Il est difficile de prédire la demande par types de produits et par espèces. On peut toutefois dégager des tendances générales telles que: demande accrue de produits frais et congelés et de produits à valeur ajoutée. Cela est principalement dû à l'augmentation des revenus disponibles, et donc du pouvoir d'achat. Le facteur prix jouera un rôle déterminant dans la demande des différentes espèces. Les consommateurs des pays développés continueront à demander du poisson à chair blanche et de plus en plus de coquillages alors que les espèces de valeur inférieure resteront importantes pour les couches les plus pauvres de la population dans les pays en développement.

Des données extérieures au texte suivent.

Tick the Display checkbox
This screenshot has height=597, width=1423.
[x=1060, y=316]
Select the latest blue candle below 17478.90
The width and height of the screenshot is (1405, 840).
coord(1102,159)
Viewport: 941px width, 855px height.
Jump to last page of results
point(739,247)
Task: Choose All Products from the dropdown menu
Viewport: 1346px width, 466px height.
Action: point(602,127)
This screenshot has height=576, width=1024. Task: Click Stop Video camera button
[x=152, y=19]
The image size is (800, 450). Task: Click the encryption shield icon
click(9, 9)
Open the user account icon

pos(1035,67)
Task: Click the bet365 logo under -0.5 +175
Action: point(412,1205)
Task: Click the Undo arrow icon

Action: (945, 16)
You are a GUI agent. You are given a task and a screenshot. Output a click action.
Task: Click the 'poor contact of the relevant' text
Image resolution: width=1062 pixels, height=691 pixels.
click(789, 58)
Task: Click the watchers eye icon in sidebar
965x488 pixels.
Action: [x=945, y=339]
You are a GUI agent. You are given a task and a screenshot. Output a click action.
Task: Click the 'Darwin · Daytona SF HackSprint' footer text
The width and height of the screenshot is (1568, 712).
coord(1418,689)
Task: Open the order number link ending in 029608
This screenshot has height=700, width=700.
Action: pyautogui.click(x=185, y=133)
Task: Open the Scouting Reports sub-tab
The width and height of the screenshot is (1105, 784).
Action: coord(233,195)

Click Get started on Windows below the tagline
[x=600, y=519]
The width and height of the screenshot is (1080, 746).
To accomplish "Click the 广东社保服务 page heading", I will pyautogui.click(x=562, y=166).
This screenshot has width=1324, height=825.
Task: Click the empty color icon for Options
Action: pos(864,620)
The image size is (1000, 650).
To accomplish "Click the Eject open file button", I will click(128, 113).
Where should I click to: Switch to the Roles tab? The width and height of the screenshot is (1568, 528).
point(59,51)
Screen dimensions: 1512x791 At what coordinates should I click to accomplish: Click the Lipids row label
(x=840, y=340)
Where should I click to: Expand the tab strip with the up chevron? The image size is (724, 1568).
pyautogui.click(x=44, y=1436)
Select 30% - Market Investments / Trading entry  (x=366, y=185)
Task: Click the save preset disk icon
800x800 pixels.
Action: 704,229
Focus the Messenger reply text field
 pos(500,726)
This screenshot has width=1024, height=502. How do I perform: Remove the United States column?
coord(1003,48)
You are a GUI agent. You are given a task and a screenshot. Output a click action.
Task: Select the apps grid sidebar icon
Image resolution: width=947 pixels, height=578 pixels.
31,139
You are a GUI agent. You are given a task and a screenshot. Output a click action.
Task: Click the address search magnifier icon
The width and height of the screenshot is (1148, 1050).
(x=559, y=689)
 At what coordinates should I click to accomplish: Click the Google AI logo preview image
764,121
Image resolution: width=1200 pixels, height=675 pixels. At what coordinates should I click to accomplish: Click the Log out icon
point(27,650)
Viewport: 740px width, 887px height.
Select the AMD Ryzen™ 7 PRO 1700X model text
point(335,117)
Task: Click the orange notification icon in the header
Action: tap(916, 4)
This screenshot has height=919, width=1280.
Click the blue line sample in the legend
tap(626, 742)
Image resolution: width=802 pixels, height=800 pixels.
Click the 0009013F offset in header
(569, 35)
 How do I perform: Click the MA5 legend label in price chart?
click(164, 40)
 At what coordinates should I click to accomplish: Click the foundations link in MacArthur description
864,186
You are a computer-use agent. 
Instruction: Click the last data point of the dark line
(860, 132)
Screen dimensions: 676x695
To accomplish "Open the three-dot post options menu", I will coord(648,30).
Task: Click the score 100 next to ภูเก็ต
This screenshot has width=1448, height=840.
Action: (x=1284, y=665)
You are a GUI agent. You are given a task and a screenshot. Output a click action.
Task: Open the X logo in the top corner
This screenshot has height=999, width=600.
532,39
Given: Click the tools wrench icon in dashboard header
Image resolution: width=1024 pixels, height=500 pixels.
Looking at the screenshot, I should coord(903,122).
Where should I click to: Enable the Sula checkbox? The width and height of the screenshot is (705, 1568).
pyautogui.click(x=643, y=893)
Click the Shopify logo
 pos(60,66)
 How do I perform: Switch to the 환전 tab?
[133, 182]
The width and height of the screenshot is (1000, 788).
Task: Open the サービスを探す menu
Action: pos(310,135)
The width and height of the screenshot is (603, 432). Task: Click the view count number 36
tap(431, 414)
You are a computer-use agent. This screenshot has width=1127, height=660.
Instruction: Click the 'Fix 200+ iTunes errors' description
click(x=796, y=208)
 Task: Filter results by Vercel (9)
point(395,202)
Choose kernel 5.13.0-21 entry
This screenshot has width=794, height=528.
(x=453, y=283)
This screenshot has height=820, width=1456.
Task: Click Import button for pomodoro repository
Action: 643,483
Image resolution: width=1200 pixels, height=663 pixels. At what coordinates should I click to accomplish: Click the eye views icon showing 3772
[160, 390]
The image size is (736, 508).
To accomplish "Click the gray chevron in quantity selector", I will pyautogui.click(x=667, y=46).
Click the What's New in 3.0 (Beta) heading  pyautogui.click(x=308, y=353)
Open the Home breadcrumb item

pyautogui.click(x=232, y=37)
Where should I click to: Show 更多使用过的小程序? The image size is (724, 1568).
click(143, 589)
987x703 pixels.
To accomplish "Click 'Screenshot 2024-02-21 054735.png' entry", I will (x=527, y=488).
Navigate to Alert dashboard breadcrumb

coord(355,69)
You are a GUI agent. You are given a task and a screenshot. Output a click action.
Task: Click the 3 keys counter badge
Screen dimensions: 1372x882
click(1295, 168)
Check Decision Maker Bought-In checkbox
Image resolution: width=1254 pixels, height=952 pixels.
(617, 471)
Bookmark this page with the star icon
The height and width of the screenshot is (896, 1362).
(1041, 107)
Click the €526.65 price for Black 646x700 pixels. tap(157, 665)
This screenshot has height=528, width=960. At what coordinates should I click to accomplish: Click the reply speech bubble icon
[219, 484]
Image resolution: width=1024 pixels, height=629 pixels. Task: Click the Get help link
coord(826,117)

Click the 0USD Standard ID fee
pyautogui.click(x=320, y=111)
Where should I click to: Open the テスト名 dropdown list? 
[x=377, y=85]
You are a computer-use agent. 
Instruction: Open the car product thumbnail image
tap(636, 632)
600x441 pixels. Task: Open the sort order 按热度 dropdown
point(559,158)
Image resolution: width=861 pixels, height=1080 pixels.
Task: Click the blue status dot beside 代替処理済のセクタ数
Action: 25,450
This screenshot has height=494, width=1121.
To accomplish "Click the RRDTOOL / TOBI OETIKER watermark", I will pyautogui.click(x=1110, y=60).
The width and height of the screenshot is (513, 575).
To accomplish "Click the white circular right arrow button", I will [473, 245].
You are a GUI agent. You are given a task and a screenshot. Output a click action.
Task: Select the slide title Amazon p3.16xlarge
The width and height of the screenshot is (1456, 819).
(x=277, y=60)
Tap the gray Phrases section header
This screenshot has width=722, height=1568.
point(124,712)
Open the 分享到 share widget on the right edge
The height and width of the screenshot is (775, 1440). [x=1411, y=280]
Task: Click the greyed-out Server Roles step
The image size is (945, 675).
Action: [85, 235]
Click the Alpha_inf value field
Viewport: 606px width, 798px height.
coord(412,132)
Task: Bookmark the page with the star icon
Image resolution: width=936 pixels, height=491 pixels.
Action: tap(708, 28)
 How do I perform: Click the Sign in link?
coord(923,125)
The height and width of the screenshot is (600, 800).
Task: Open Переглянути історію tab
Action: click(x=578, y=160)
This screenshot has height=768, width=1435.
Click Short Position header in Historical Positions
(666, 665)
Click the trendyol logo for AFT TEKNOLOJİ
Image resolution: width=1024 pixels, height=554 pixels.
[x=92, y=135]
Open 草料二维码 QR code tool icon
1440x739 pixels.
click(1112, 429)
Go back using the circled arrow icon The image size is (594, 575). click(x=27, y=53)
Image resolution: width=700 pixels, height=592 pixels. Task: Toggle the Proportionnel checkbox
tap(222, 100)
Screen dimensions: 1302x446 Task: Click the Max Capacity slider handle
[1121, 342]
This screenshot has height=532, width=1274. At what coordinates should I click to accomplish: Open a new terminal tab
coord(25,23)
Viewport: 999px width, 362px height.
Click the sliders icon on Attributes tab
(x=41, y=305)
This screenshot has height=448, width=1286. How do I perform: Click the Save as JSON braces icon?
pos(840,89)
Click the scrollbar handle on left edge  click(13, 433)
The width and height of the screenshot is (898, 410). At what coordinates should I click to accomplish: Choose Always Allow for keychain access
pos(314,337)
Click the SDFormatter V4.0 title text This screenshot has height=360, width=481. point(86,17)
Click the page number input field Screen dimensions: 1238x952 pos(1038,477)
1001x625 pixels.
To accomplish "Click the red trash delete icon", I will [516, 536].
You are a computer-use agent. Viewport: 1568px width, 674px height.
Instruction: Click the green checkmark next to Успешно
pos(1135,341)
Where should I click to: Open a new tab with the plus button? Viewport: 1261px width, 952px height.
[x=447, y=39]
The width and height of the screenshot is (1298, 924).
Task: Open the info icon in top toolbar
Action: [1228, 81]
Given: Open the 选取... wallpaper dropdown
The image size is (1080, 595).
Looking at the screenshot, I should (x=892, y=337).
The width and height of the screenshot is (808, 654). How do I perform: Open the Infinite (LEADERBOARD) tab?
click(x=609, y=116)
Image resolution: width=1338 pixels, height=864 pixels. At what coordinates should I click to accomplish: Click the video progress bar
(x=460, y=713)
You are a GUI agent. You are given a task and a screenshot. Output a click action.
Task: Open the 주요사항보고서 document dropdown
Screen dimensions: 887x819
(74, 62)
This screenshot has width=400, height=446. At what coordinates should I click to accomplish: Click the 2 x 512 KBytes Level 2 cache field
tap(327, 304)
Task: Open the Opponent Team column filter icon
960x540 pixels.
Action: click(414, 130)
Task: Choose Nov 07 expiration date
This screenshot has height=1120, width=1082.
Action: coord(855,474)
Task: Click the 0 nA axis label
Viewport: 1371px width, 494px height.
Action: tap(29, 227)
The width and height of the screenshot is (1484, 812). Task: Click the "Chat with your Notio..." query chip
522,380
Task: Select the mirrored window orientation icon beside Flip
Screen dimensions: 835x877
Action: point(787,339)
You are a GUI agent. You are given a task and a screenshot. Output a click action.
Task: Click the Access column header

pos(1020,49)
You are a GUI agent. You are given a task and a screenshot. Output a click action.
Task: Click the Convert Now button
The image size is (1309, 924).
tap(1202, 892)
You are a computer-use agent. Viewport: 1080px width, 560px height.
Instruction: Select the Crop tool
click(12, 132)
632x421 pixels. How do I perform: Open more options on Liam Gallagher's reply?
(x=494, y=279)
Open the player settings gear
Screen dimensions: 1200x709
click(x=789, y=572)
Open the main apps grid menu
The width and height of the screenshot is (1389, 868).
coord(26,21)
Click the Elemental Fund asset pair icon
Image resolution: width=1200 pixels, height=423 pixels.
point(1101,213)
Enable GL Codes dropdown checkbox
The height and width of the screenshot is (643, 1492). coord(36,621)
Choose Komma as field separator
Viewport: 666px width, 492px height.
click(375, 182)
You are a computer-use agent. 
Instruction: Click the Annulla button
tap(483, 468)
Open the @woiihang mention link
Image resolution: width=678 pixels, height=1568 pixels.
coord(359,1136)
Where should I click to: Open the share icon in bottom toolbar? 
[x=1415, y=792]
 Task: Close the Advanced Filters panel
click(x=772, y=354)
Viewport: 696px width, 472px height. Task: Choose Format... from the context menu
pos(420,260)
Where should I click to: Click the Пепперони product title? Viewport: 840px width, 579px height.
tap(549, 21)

Etant donné les perspectives assez sombres de la croissance économique en Afrique subsaharienne, il est probable que les espèces de valeur continueront à être exportées alors que les petits poissons pélagiques et autres seront consommés sur place.

Toutefois, si les prix des poissons démersaux augmentent sensiblement du fait d'une baisse des disponibilités, le consommateur habituel de poisson à chair blanche pourrait se rabattre sur des espèces moins chères - tendance qui a déjà été observée.

La demande future de poisson pour l'alimentation sera également fonction des prix du poisson comparés à ceux d'éventuels produits de substitution. Il semble évident que la production de poisson ne suffira pas à satisfaire la demande et qu'une demande excédentaire entraînera inévitablement une hausse des prix. L'effet de ces hausses de prix sur la demande et le mode de consommation des différentes régions dépendra du pouvoir d'achat relatif des consommateurs et de la priorité attribuée au poisson dans le régime alimentaire.

Il est probable que la demande sera moins affectée par une hausse des prix dans les pays relativement riches où il existe une forte tradition de consommation du poisson, comme au Japon, ou dans les économies émergentes d'Asie de l'Est que dans les pays à faible revenu où la consommation de poisson est actuellement faible, par exemple dans certaines régions d'Afrique et d'Asie du Sud. Pour ce qui est de la consommation moyenne de poisson, le fossé actuel entre pays développés et pays en développement risque à l'avenir de se creuser davantage.